OBJETIVO DEL EJERCICIO:
Responda brevemente a estas preguntas sobre la reseña del concierto:
1. ¿En qué fecha tuvo lugar el segundo concierto?
2. ¿Qué obra fue lo mejor de la noche?
3. ¿En qué centro se formó el concertino invitado Giovanni Guzzo?

┌─ FRAGMENTO CITADO

El segundo concierto, ayer 15 de agosto, no fue inferior al primero y, además, resultó más variado. Incluyó dos composiciones vinculadas a la música checa, de Dvorak y Janácek, que Rattle considera desde hace años tan cercana. “Las Danzas eslavas, op. 72, de Dvorak, son ocho milagros uno tras otro y Janácek forma parte de mi vida, pues no convivo con una checa sino con una morava (la mezzosoprano Magdalena Kožená)”, recordaba el director inglés. Las danzas de Dvorak ocuparon toda la primera parte y fue, en su conjunto, lo menos interesante del concierto. No destacó por encima de todas la nº 2, la bellísima starosvetská morava en mi menor, sino la nº 7, un kolo serbio, que fue precisamente la propina que dirigió Rattle con la LSO hace dos años en el Festival de Granada. Muy superior fue la Sinfonietta, de Janácek, con esa fanfarria inicial que es un verdadero derroche de instrumentos de viento-metal, y que sonó perfectamente equilibrada en la deficiente acústica de la Sala Argenta. Pero lo mejor de la noche fue Mi madre la oca, de Ravel, en su versión completa para ballet, un homenaje del compositor vasco-francés a la infancia pero también a las influencias recibidas. Rattle resaltó lo más importante: el manejo de la orquestación como un fin en sí mismo, por encima de la música original o las inspiraciones ajenas. Y dirigió una versión donde pudieron lucirse sus principales solistas, como el flautista Gareth Davies y el clarinetista Andrew Marriner, pero también el concertino invitado, el joven y excelente violinista venezolano-italiano, Giovanni Guzzo, formado en la Escuela Superior de Música Reina Sofía. El director francés François-Xavier Roth suele decir que la LSO es hoy la mejor orquesta francesa del mundo. Ayer en Santander pudimos comprobarlo.

└─
┌─ MATERIAL PROPORCIONADO

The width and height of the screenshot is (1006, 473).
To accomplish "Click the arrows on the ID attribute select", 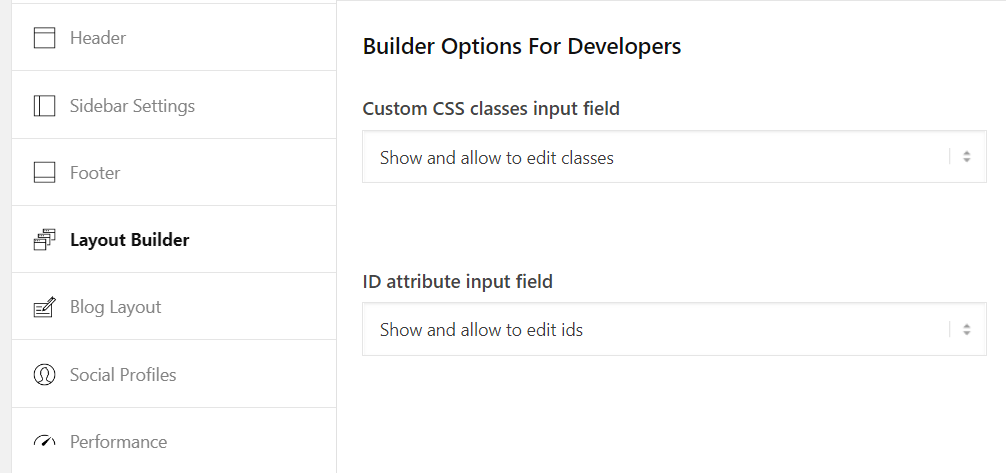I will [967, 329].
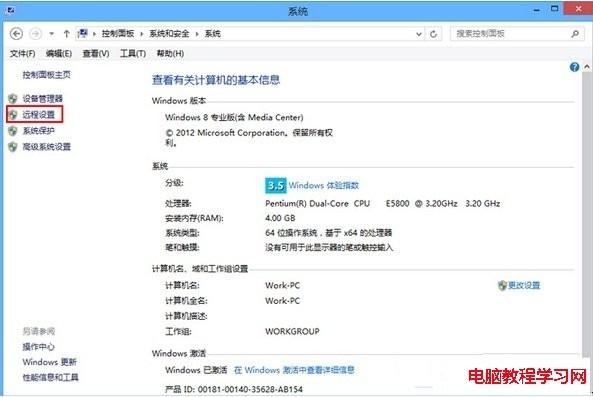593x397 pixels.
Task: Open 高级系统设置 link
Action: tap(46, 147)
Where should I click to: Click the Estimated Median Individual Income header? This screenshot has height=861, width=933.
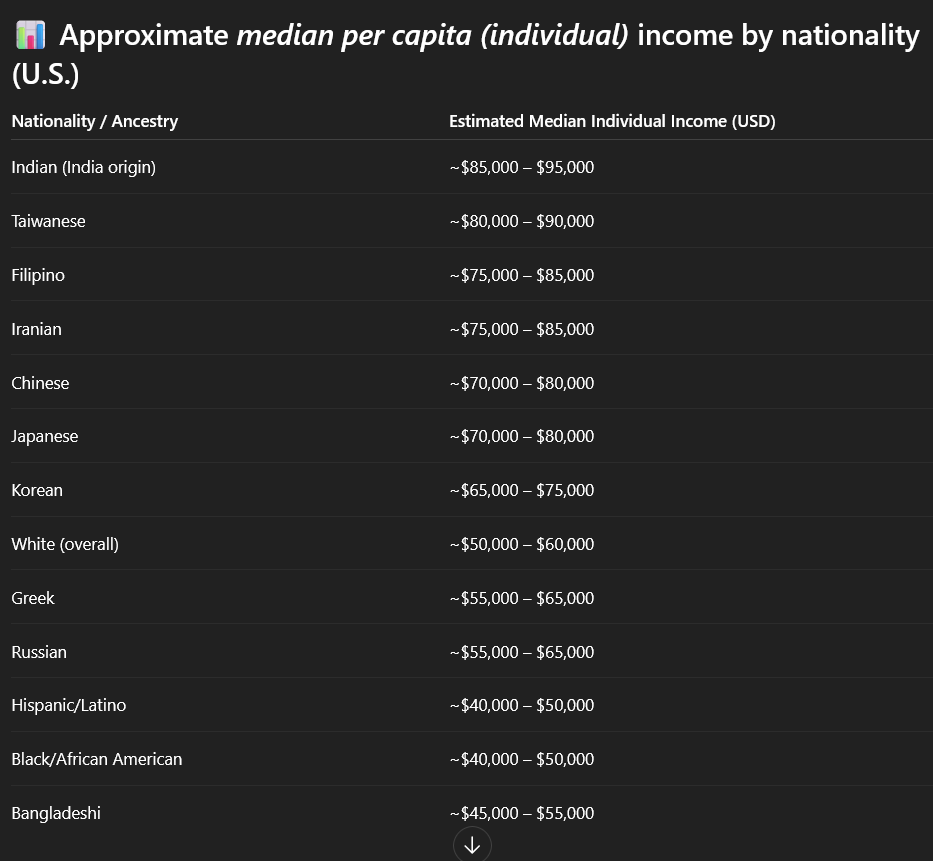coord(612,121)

└─
┌─ MATERIAL PROPORCIONADO

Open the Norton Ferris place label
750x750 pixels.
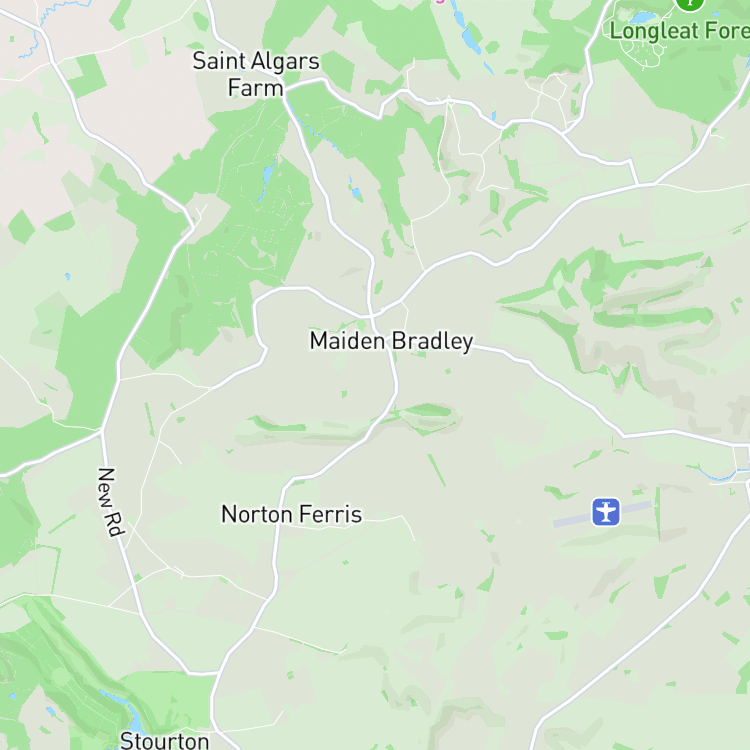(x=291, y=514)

└─
┌─ MATERIAL PROPORCIONADO

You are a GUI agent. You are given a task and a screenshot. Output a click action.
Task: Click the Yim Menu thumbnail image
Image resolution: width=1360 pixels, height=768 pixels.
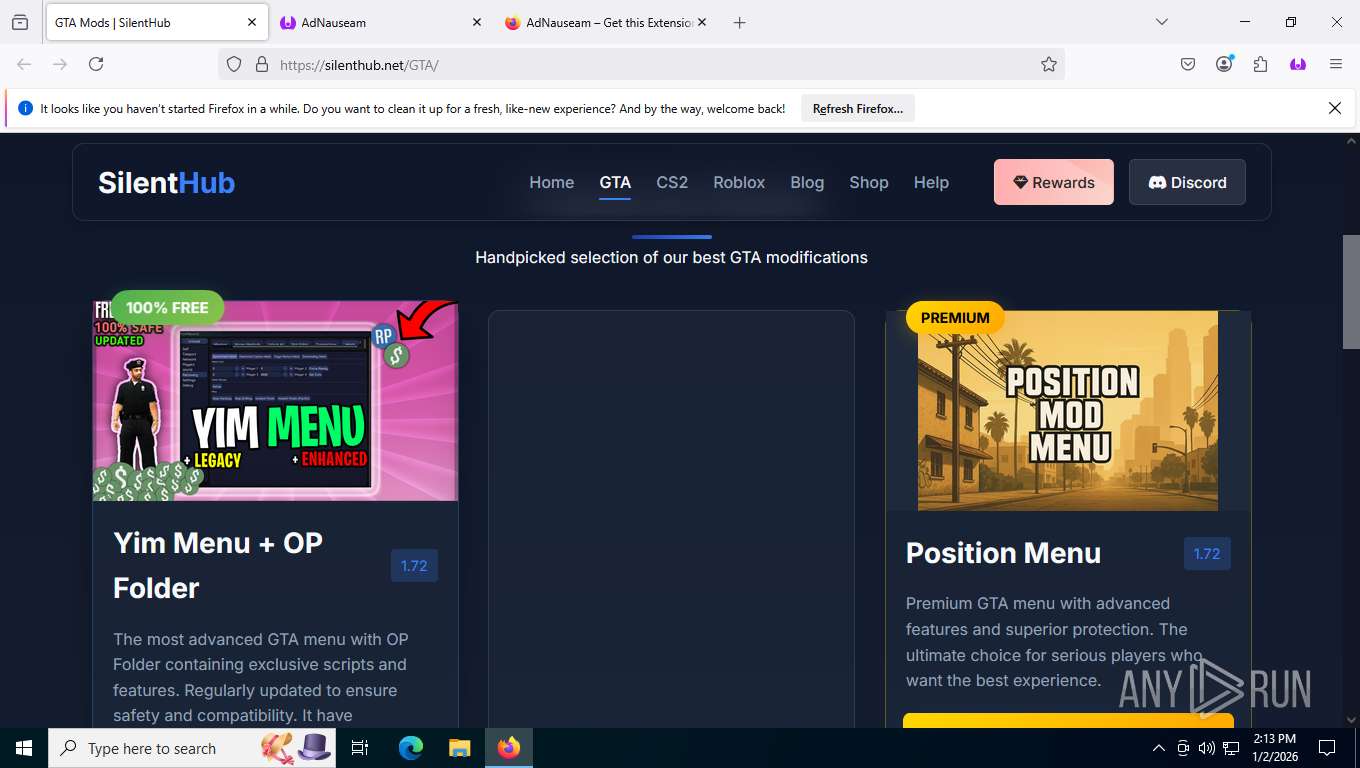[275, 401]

└─

RESPUESTA ESPERADA:
1. El 15 de agosto.
2. Mi madre la oca, de Ravel, en su versión completa para ballet.
3. En la Escuela Superior de Música Reina Sofía.